- _Problem to solve_
Could you copy out, word for word, every line from the one containing "The image size is (1062, 669)." down to the one containing "Click the U.S.", including both of those lines?

--- begin ---

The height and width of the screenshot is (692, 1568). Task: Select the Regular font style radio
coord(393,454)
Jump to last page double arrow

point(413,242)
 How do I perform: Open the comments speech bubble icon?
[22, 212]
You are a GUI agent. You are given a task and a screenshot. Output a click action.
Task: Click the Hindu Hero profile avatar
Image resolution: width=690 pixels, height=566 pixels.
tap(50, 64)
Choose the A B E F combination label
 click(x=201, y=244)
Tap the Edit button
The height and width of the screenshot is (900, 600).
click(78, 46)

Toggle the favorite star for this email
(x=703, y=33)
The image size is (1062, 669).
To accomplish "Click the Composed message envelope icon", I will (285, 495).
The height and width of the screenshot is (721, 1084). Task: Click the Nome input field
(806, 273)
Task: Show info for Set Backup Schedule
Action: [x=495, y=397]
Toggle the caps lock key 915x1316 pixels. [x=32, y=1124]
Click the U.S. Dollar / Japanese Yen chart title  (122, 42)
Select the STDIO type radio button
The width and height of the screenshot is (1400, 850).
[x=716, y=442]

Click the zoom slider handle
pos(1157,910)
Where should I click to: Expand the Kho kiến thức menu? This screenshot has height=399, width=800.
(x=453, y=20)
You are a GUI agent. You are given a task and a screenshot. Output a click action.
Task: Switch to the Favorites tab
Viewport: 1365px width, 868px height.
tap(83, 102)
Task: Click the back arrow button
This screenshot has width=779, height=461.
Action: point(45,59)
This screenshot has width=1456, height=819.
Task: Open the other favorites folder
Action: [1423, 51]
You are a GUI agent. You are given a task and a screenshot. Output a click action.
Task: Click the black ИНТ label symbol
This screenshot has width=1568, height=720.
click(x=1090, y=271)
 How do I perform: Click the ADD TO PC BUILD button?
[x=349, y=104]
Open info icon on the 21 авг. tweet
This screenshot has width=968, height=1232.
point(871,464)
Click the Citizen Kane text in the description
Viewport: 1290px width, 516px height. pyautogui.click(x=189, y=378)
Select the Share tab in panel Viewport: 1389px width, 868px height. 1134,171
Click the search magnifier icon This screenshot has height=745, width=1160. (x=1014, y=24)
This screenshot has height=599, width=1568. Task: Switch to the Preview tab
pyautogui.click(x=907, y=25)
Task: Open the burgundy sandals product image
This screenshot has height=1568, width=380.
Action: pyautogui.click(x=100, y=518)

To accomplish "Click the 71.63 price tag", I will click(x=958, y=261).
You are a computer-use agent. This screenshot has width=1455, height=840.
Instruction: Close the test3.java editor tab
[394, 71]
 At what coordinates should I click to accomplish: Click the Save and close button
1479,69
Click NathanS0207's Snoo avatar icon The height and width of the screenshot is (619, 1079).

--- end ---

- _Task solution_
The image size is (1062, 669).
To accomplish "Click the Composed message envelope icon", I will (285, 495).
The height and width of the screenshot is (721, 1084). Task: Click the Nome input field
(806, 273)
Task: Show info for Set Backup Schedule
Action: [x=495, y=397]
Toggle the caps lock key 915x1316 pixels. [x=32, y=1124]
Click the U.S. Dollar / Japanese Yen chart title  (122, 42)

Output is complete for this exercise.